● STATED TASK
Retype the listing below word for word, from its first line down through the line containing "pyautogui.click(x=135, y=584)", and leave the pictures out.

● RECORD EXTRACTS

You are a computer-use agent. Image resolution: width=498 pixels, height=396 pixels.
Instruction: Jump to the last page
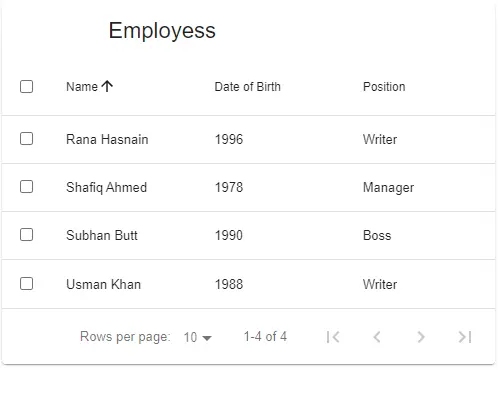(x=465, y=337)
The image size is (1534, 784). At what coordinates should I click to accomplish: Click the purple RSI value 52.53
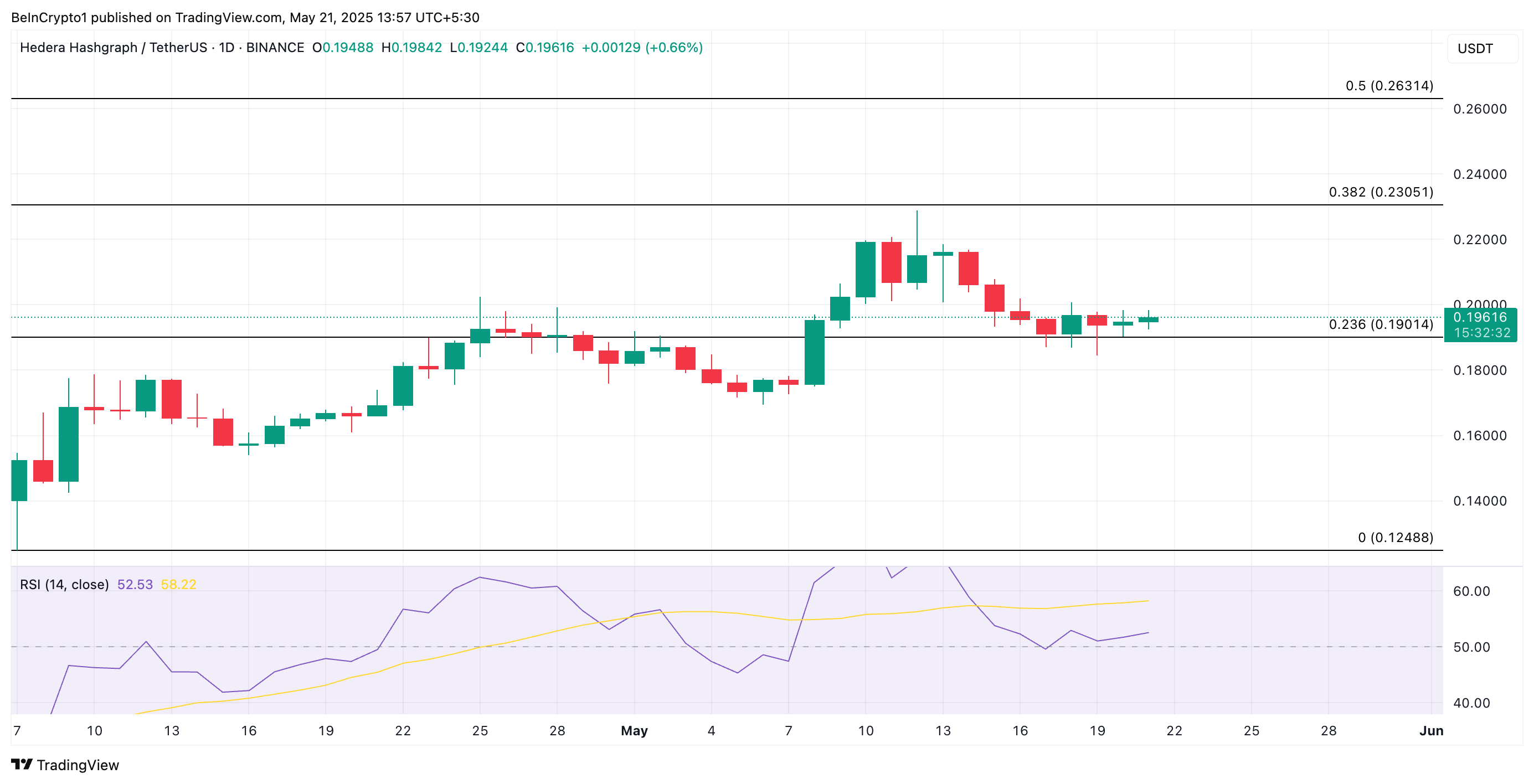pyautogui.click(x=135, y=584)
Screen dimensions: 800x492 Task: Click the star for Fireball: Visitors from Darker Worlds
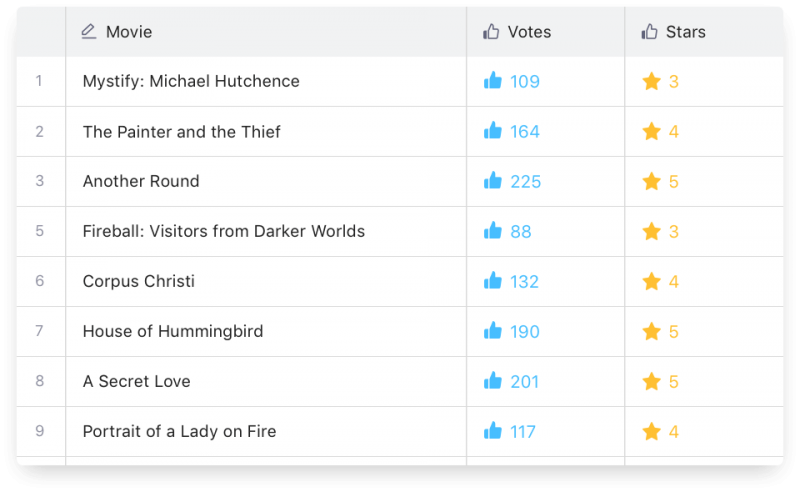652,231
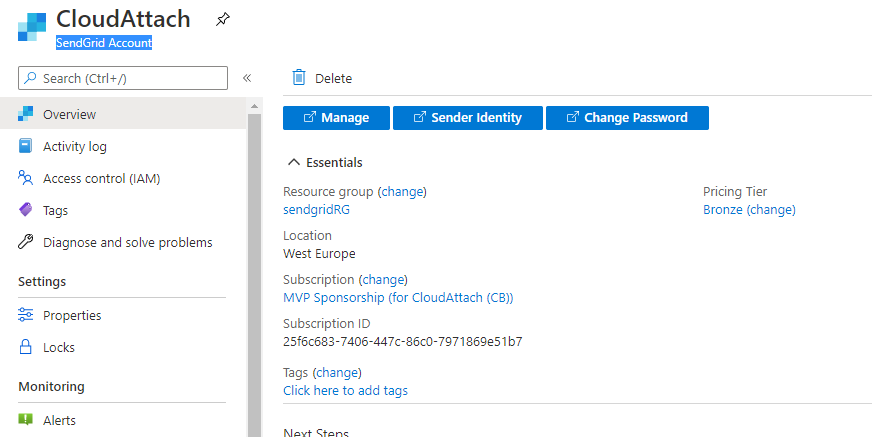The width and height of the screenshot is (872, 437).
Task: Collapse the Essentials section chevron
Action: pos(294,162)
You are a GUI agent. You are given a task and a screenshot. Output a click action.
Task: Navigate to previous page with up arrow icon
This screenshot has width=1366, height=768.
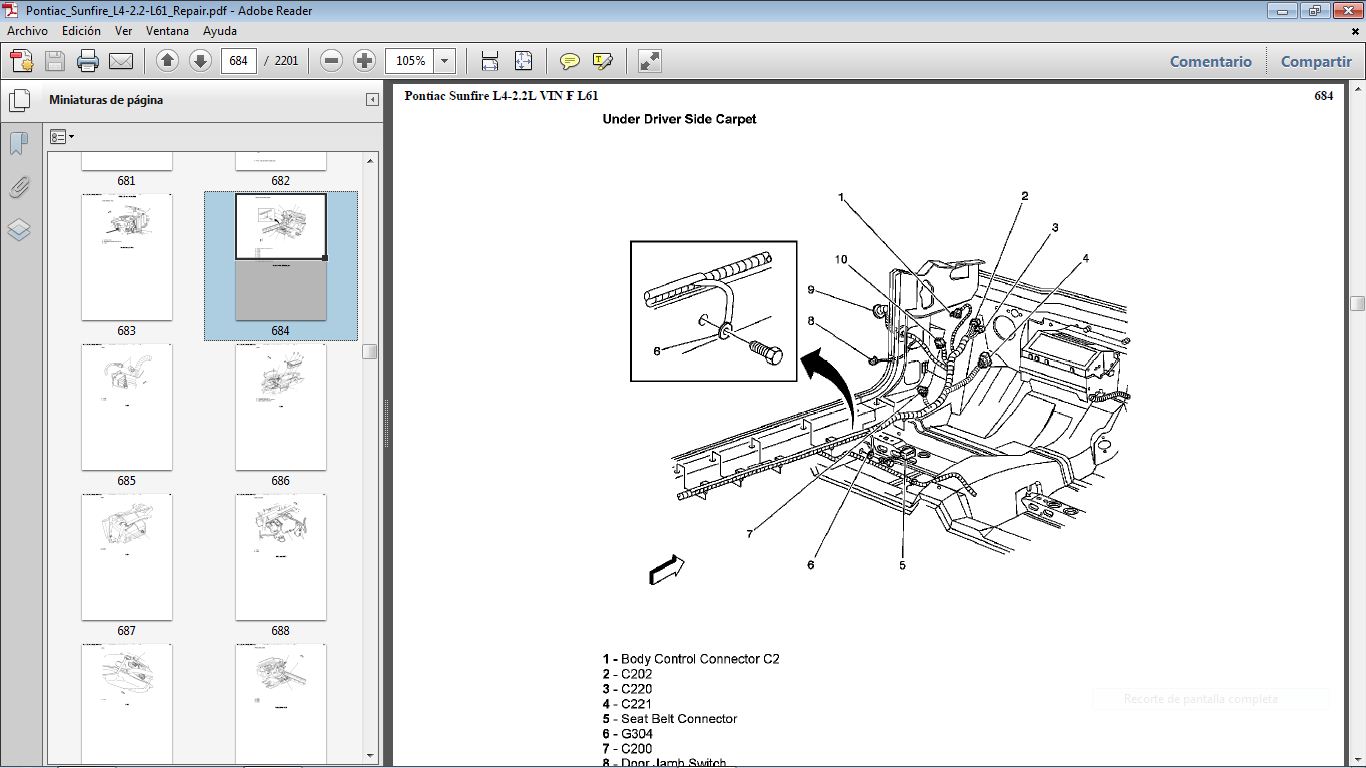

● COMPLETE OUTPUT
You are a computer-use agent. Image resolution: width=498 pixels, height=396 pixels.
Instruction: Jump to the last page
(x=465, y=337)
The image size is (1534, 784). At what coordinates should I click to accomplish: Click the purple RSI value 52.53
pyautogui.click(x=135, y=584)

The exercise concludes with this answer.